■ What to do:
Look through the listing below for the line containing "Given: Tap the browser home icon". Copy it and each line after it up to and including the line containing "Task: Tap the Check In location pin icon", exactly, leaving out pictures.

■ Input:

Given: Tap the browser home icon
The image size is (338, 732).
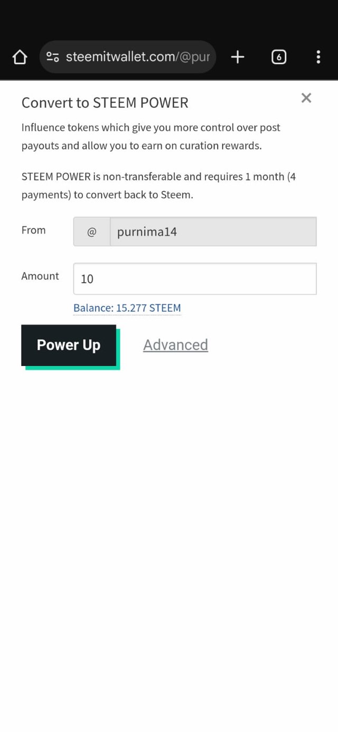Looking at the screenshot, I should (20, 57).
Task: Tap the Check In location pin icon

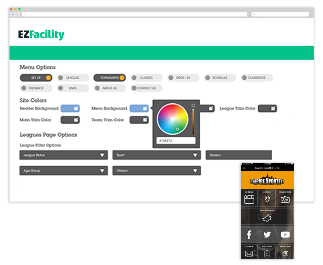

...

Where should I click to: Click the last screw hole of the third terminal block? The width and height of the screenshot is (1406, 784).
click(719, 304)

■ Response box:
Given: Tap the browser home icon
The image size is (338, 732).
Looking at the screenshot, I should (20, 57).
Task: Tap the Check In location pin icon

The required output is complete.